## Required work:
Once the line containing "You are a computer-use agent. Image" has been copied, stop; copy every line before it exactly, beginning with the first line of the material below.

┌────────

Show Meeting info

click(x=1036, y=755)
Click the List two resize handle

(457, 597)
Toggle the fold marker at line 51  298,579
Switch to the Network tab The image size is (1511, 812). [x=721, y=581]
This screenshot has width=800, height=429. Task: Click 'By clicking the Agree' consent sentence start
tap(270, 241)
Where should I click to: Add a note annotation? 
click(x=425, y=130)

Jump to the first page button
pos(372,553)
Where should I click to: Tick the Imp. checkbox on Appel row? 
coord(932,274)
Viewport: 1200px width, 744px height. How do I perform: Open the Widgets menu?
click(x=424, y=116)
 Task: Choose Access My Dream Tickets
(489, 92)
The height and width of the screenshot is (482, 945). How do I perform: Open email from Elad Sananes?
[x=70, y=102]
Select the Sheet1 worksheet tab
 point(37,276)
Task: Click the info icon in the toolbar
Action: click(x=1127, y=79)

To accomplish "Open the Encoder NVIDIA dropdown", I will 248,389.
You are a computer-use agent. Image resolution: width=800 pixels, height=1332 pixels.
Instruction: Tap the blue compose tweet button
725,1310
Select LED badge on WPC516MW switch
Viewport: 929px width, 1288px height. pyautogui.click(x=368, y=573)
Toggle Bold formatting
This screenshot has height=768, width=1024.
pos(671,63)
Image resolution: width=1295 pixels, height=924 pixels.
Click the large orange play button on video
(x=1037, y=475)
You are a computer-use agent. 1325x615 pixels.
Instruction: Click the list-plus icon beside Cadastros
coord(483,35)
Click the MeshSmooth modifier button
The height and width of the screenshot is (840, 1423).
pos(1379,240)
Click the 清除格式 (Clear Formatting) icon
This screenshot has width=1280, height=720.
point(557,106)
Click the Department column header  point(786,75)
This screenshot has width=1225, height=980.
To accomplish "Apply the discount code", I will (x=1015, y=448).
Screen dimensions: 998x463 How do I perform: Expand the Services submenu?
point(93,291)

└────────

## Solution below:
Show Meeting info

click(x=1036, y=755)
Click the List two resize handle

(457, 597)
Toggle the fold marker at line 51  298,579
Switch to the Network tab The image size is (1511, 812). [x=721, y=581]
This screenshot has width=800, height=429. Task: Click 'By clicking the Agree' consent sentence start
tap(270, 241)
Where should I click to: Add a note annotation? 
click(x=425, y=130)

Jump to the first page button
pos(372,553)
Where should I click to: Tick the Imp. checkbox on Appel row? 
coord(932,274)
Viewport: 1200px width, 744px height. How do I perform: Open the Widgets menu?
click(x=424, y=116)
 Task: Choose Access My Dream Tickets
(489, 92)
The height and width of the screenshot is (482, 945). How do I perform: Open email from Elad Sananes?
[x=70, y=102]
Select the Sheet1 worksheet tab
 point(37,276)
Task: Click the info icon in the toolbar
Action: click(x=1127, y=79)

To accomplish "Open the Encoder NVIDIA dropdown", I will 248,389.
You are a computer-use agent. Image resolution: width=800 pixels, height=1332 pixels.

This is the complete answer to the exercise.